Template-Based Deployment:
Developers can rapidly deploy projects using simple YAML files—a format familiar from tools like Docker Compose and Kubernetes manifests.
“Any dev can create a YAML-based template... your deployment will be taken care of by Node Ops Cloud Orchestrator.”
— Pratik, [09:36]
Regional Flexibility:
Dynamic replica features let devs deploy services close to target user bases to optimize performance.
AI Sandbox:
A fully loaded development sandbox preconfigured with major languages (Node.js, Rust), GPU support, and all dependencies—no local setup required.

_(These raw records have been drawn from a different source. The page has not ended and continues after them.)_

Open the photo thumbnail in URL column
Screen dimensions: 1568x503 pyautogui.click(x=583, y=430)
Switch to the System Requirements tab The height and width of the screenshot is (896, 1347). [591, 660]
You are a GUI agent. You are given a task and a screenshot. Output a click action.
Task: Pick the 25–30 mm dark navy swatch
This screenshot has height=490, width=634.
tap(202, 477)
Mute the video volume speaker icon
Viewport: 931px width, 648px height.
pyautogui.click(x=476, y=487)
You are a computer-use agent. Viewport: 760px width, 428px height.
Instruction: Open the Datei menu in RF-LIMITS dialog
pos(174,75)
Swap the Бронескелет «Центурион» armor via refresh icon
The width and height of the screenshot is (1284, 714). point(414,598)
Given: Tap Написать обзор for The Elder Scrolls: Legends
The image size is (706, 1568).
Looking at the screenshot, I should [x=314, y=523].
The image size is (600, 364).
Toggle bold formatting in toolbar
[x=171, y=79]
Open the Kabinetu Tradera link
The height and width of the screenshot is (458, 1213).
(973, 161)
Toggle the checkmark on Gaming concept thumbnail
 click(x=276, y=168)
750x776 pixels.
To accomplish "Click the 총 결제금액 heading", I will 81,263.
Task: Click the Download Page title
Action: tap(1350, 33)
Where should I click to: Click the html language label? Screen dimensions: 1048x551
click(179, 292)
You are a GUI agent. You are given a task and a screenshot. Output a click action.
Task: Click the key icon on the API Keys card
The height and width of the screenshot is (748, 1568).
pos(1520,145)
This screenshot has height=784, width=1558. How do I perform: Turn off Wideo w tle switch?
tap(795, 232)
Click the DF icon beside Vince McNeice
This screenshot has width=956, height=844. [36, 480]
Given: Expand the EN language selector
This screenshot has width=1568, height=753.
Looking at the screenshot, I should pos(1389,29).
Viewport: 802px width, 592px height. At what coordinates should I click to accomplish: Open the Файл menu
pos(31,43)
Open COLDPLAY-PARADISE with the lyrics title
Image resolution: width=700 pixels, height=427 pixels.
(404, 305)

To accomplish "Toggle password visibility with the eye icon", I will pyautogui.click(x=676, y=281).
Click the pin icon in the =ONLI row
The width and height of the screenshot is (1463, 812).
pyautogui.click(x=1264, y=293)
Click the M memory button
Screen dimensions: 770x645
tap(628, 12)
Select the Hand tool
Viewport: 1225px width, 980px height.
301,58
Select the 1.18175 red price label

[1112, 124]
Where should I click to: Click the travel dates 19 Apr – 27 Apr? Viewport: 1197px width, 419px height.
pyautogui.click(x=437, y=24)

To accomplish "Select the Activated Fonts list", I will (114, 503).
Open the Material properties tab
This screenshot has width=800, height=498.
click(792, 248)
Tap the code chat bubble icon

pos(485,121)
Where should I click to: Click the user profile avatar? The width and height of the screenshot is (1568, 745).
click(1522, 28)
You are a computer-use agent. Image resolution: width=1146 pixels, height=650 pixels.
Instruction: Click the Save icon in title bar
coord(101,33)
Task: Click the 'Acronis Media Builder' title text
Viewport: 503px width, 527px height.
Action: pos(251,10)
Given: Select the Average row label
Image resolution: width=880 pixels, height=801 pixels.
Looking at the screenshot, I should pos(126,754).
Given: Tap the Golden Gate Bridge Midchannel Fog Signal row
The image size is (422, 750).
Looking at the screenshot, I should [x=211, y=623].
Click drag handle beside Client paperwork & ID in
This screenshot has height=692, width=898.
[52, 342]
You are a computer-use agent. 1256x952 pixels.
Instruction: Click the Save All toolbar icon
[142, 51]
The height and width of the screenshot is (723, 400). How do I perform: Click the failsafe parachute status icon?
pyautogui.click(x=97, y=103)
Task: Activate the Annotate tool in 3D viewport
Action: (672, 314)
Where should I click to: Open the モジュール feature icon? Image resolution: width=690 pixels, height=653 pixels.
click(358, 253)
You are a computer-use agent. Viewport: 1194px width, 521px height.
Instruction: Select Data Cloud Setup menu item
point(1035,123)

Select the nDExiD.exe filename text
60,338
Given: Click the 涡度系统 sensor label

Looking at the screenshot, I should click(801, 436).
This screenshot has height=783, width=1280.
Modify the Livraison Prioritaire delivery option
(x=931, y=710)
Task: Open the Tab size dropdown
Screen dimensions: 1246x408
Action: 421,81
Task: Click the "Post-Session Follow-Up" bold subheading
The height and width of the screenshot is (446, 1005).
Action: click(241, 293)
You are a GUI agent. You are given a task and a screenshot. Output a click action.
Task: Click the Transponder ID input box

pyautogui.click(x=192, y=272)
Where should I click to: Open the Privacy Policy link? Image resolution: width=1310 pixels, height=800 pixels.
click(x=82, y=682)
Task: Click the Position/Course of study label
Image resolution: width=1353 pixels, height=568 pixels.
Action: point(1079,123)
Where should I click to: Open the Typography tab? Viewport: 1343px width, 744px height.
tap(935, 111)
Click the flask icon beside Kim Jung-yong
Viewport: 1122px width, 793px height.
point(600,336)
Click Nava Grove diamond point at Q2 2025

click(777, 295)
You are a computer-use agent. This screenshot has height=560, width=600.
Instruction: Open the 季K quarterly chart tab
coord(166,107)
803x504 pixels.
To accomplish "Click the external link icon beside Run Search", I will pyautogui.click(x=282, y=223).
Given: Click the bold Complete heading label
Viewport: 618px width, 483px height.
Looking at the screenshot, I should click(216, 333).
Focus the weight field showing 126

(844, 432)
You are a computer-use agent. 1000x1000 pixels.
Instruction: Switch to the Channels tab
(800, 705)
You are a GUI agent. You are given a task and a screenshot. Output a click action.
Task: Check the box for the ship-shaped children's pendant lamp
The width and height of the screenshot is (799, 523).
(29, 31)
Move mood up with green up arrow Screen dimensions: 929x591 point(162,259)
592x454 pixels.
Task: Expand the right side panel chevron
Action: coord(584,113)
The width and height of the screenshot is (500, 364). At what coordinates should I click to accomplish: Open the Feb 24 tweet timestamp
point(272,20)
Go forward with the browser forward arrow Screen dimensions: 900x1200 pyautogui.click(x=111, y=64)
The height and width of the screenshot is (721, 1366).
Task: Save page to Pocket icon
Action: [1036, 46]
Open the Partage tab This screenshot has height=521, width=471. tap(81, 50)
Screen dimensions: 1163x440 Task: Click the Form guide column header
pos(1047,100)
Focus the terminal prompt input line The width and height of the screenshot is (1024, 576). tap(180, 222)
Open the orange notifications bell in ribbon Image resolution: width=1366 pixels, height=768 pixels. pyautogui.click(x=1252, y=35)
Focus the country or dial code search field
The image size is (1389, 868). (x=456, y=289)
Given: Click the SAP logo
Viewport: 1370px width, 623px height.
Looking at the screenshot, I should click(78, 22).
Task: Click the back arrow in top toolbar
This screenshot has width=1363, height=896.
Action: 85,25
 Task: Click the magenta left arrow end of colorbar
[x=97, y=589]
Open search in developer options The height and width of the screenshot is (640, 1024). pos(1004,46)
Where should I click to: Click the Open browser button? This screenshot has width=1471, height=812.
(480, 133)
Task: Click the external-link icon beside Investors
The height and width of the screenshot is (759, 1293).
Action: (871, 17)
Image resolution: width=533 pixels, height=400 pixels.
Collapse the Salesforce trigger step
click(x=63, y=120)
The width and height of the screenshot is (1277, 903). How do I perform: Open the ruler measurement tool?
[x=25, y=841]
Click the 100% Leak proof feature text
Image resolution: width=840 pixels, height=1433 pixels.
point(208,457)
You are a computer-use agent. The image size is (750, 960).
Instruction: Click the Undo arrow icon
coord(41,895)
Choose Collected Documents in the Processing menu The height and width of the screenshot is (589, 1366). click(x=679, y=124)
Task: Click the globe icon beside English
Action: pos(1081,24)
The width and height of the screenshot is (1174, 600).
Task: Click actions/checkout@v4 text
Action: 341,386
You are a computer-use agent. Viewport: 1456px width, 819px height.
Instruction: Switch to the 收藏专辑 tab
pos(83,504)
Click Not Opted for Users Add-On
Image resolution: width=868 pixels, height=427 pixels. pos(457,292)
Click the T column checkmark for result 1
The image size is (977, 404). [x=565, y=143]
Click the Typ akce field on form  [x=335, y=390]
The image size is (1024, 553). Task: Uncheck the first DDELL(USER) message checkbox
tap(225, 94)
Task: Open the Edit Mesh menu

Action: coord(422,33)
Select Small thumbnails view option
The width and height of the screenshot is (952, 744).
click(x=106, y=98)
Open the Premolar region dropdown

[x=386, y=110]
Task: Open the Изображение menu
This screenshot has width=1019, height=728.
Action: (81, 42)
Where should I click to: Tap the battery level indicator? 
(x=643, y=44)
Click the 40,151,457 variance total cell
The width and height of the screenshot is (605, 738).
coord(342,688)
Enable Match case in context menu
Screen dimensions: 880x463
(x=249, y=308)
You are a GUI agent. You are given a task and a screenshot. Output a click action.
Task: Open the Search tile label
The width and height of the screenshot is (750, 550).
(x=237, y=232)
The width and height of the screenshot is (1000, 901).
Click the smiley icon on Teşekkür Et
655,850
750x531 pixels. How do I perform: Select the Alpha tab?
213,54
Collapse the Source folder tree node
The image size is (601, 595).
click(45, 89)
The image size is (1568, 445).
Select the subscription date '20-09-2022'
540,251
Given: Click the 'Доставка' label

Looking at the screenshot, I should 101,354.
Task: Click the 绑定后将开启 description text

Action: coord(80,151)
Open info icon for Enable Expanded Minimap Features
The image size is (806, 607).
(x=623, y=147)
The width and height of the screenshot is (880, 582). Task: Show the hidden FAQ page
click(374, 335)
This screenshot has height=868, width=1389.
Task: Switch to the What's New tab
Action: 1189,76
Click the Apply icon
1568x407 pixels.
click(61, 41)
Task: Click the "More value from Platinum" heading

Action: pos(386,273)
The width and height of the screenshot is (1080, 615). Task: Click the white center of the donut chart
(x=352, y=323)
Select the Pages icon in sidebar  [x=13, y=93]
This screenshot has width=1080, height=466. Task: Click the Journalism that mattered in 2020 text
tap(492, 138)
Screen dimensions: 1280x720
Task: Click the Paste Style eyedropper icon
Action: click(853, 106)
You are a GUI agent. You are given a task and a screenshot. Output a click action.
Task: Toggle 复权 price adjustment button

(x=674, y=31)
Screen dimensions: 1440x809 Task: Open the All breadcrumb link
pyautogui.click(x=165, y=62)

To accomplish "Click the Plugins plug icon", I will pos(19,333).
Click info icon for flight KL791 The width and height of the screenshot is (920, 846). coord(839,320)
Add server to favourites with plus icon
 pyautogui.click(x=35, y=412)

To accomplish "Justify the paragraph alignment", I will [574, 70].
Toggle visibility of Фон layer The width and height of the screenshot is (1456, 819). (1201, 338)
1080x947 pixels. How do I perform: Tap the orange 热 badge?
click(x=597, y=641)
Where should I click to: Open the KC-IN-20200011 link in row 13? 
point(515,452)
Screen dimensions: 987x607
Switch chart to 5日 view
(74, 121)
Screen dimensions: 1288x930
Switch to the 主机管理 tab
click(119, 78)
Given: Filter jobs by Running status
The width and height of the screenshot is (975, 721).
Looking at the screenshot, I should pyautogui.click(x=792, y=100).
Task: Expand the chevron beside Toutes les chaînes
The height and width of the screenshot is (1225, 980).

“Just spin up AI Sandbox and everything will be set up. You just start developing at that point.”
— Pratik, [10:42]
Integrated Tooling and Extensibility:
“...Port tunnels where you can open any port from remote machines to your local—if your remote machine is running some kind of AI model... You can just do a port tunnel... and use that tunnel for whatever you want.”
— Pratik, [12:18]
On Deepin’s potential:
"This democratizes access to AI infrastructure… enhancing scalability... all Deepin anybody can spin up a node from any region of the world."
— Pratik, [01:34]
On downtime risk with big cloud providers:
“Centralized [clouds] introduce vendor lock-in, higher cost, and single point of failure.”
— Pratik, [06:40]
On developer empowerment:
"If you want to self-host your own Gemini 30 billion model… we do it, just DM us... any beginner dev can directly consume it and kickstart their journey into Web3."
— Pratik, [13:27]
Tone:
Engaged, technical yet accessible—Pratik is passionate, open about challenges, and optimistic about the democratization of cloud and AI infrastructure through decentralization.
This episode is a must-listen for technologists, founders, and developers interested in the evolving landscape of decentralized compute, cloud resilience, and the practical steps toward a more open Web3.